• **ABOUT THIS EXERCISE**: What lines of the data below include the word "agent"? Report them by copying each.
↓
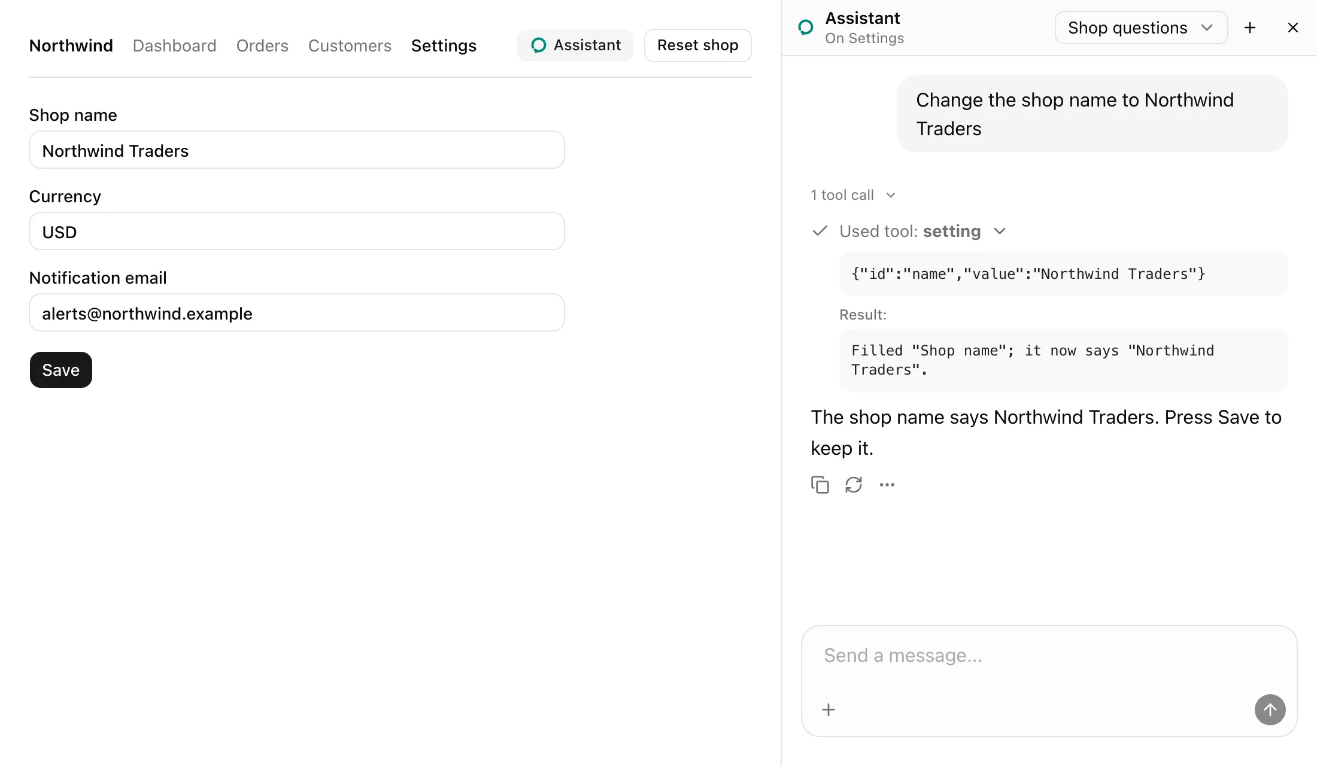This screenshot has width=1317, height=766.
Task: Go to the Dashboard tab
Action: point(174,45)
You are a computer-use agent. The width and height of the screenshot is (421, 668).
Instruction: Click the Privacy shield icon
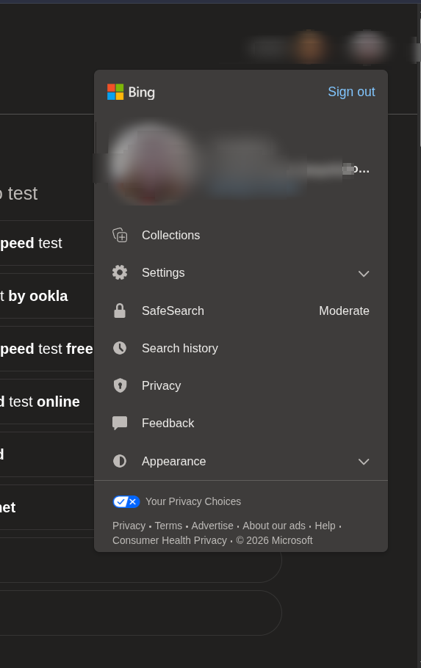coord(120,385)
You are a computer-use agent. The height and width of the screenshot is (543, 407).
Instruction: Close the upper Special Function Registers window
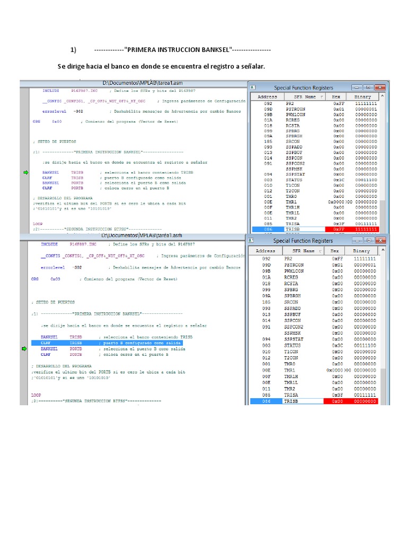point(379,87)
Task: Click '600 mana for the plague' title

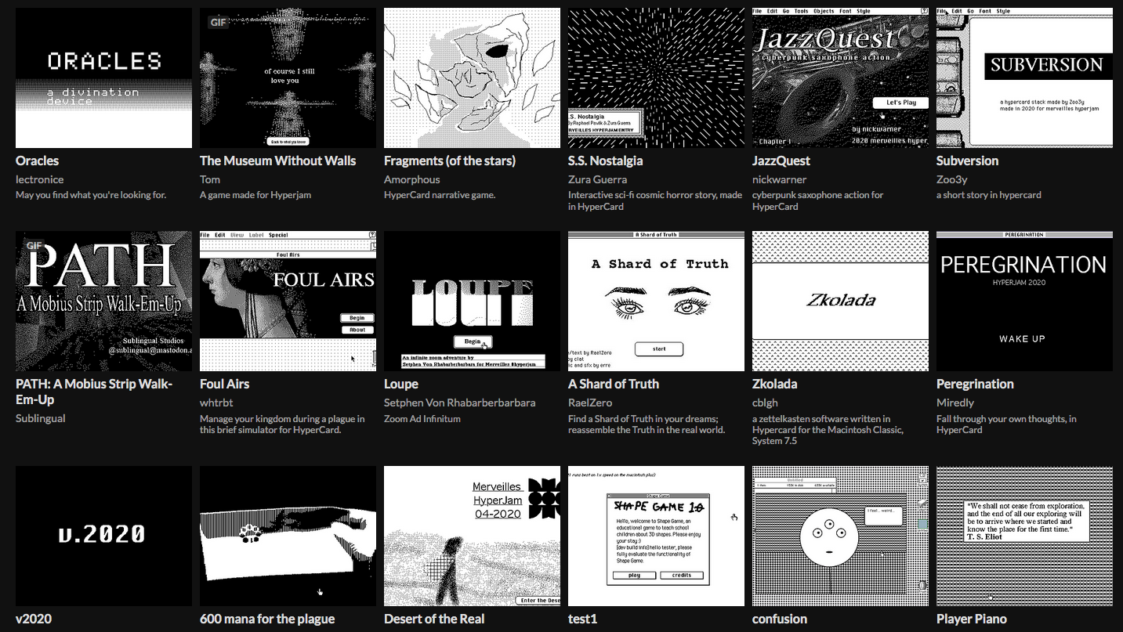Action: coord(267,619)
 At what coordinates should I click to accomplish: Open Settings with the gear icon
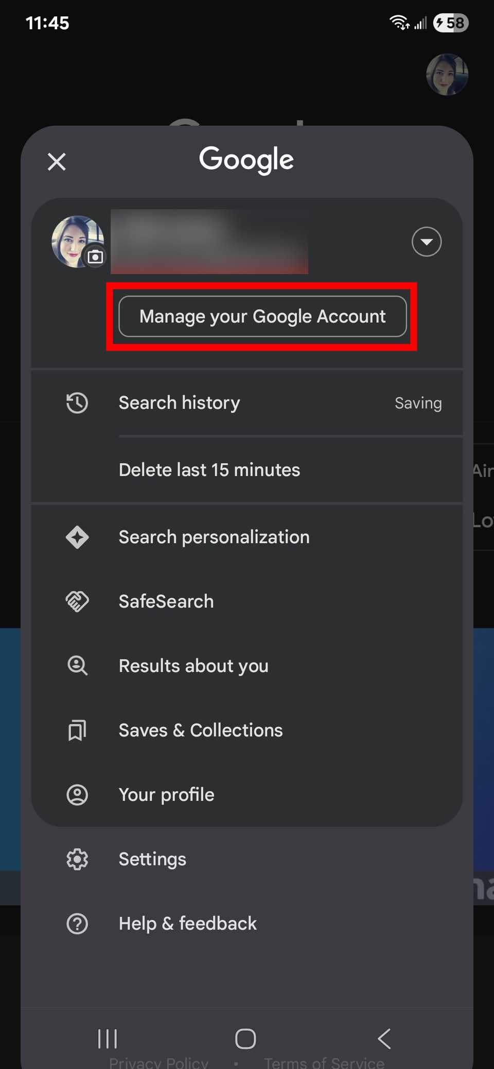pyautogui.click(x=77, y=859)
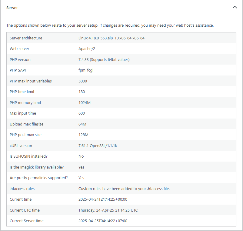Click the Current UTC time value

[108, 210]
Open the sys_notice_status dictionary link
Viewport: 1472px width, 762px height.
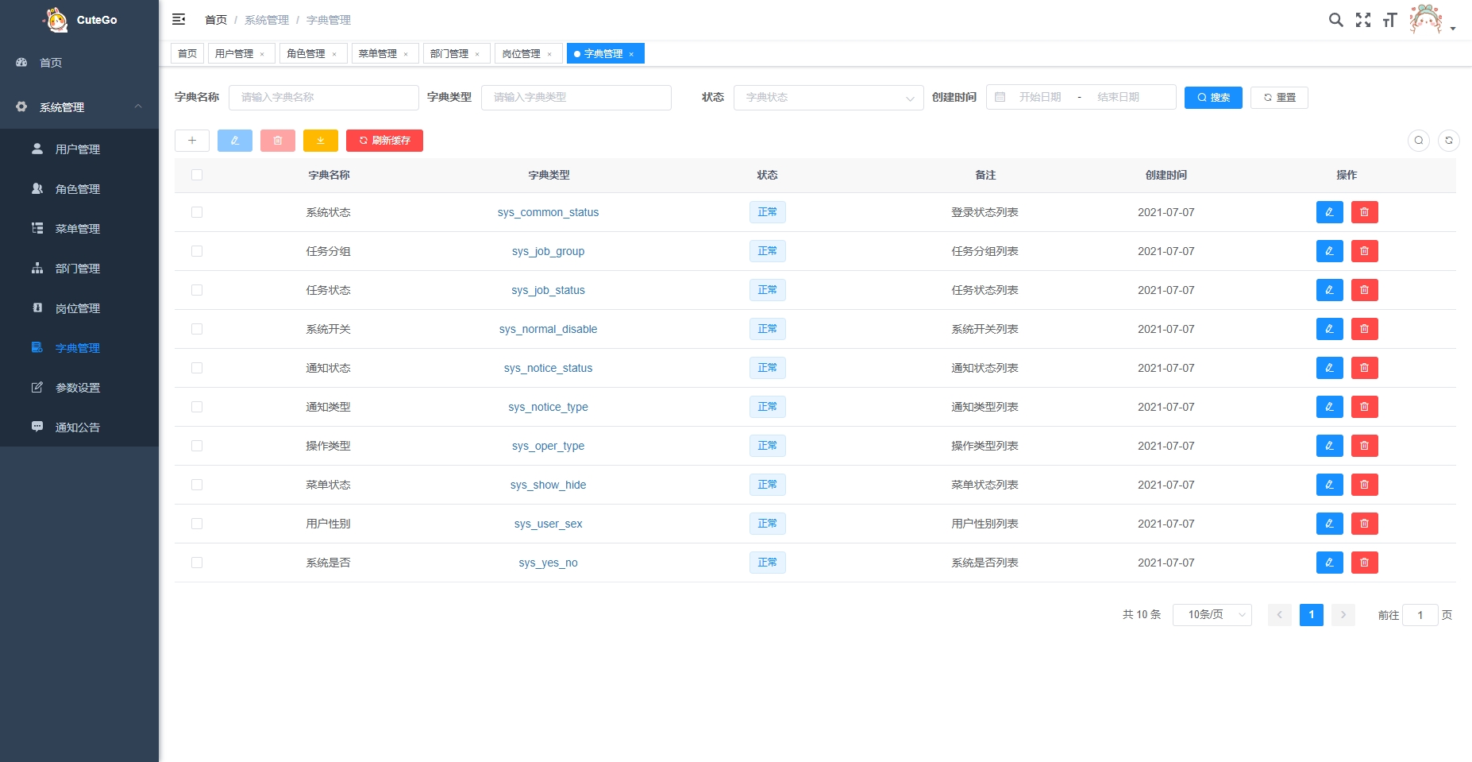[x=548, y=368]
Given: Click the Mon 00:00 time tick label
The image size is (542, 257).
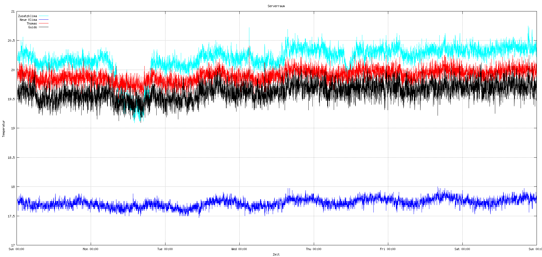Looking at the screenshot, I should coord(90,249).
↑
• **WRITTEN SOLUTION**:
You are a computer-use agent. The width and height of the screenshot is (421, 668).
You are a computer-use agent. The height and width of the screenshot is (543, 407).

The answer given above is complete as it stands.